Nailing Down Natural
Creating the ideal assortment of organic dog food can be a tricky balance for some retailers.
"The term ‘natural’ is so broad that we could consider everything in our store to fall under that heading," said Aquila Brown, owner and manager of The Yuppy Puppy, which has two locations in Washington. "We don’t sell products containing corn, wheat, soy, byproducts or ingredients from China. We only sell premium and super-premium lines of food, so how else is ‘natural’ defined? We sort our store from back to front, least favorite to most favorite for us, which generally means least expensive foods live farthest from the front desk."
At The Green K9 in Urbana, Md., the focus is on both product and price diversity.
"We emphasize minimally processed foods and have less of an assortment of dry foods and more of gently cooked, freeze-dried, dehydrated and wet foods," said owner and manager Marni Lewis.
According to Lewis, the ideal assortment doesn’t focus on many different brands. Shelf space is limited, and customers tend to get overwhelmed when they’re presented with too many choices. So The Green K9 chooses a few key brands, and then carries a variety of flavor and pricing options within those brands.
"We focus on offering a diverse selection of products to enhance dry food," Lewis said. "For the customer that wants to feed healthy, but not break the bank, we carry brands that fit their budget and don’t sacrifice quality for affordability."

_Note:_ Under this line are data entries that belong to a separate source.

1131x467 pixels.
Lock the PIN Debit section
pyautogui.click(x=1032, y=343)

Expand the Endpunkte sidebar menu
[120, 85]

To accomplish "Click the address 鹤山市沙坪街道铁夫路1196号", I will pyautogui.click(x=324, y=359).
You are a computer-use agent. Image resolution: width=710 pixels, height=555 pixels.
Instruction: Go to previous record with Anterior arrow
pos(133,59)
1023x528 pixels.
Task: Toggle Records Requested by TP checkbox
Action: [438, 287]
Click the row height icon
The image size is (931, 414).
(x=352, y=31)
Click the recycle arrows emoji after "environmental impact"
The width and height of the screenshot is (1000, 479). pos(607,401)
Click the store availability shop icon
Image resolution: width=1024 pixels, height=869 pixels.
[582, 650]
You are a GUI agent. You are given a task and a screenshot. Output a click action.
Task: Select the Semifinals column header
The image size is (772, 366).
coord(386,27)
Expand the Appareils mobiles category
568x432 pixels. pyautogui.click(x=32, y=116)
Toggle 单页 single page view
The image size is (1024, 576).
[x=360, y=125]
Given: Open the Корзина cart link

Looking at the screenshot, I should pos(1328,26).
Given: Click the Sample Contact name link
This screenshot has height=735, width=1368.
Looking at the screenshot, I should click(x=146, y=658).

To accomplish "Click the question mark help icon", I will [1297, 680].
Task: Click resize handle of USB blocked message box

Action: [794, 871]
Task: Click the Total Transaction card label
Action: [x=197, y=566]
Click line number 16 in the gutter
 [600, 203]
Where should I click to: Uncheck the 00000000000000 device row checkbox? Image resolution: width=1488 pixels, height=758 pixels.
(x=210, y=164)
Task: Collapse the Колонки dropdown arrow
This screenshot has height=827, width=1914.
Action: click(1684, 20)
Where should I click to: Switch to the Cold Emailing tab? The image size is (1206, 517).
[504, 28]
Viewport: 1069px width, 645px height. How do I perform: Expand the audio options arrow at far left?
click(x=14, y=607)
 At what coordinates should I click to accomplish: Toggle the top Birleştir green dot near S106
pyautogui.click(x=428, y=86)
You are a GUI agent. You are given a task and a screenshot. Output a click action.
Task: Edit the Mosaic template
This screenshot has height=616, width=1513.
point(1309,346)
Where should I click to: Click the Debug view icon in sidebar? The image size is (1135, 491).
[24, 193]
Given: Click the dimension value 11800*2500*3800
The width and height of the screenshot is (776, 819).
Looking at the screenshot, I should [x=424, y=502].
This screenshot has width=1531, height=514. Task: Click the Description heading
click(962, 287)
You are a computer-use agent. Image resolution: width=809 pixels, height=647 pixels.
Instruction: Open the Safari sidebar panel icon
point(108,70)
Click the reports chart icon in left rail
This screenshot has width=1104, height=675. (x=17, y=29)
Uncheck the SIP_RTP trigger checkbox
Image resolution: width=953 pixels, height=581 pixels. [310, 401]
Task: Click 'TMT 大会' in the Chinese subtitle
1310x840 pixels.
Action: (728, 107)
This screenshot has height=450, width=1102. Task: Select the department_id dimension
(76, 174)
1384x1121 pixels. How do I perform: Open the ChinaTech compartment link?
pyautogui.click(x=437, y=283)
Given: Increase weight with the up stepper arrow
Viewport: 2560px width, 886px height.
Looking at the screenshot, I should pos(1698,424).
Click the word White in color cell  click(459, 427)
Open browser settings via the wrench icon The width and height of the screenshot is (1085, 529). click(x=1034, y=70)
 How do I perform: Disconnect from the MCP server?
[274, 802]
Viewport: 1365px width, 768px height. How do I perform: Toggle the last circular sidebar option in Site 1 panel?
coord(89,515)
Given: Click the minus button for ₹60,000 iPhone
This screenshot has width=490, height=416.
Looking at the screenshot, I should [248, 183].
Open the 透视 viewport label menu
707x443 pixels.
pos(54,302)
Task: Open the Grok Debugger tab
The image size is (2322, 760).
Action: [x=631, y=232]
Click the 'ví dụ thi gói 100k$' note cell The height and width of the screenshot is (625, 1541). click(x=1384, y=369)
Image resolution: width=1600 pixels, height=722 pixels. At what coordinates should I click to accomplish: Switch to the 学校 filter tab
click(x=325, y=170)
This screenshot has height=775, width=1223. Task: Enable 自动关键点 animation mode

3 Strategies to Market Natural Dog Diets
Without one set definition of "natural" as it pertains to dog foods, a big part of the job of selling these products is marketing and educating consumers about offerings in this category. Three companies share their best strategies for getting natural dog diets in front of customers.
1. Utilize Technology
"We have an iPad at our counter that we use to look up the foods customers are currently feeding on dogfoodadvisor.com," said Marni Lewis, owner and manager of The Green K9, a pet store in Urbana, Md. "This site allows us to quickly show customers what ingredients are in their food and in what percentages. It’s a good tool to highlight unnatural and red-flag ingredients that are in their pet’s food. We can then show them the ingredients in our brands and give them free food samples."
2. Entertain and Educate
"We do monthly newsletters and daily Facebook posts. We generally focus our nutrition posts to our newsletters rather than social media," said Aquila Brown, owner and manager of The Yuppy Puppy, which has two locations in Washington. "In our experience, social media users are looking for quick, scroll-past entertainment rather than honest, educational posts, so we reserve those to direct marketing to their inbox, although we do cross-post our newsletters to social media on Twitter and Facebook for clients interested in delving deeper. We have also had some success in offering videos on Facebook and YouTube on different nutritional subjects."
3. Get Social
"We’re extremely active on social media and often collaborate with stores for giveaways and content," said Carmen Velasquez, vice president of marketing at The Honest Kitchen, a pet food manufacturer in San Diego. "We also have a sophisticated email marketing platform—most emails that we send to our customers contain a geo-populated list of local stores to help increase foot traffic to brick-and-mortar retailers."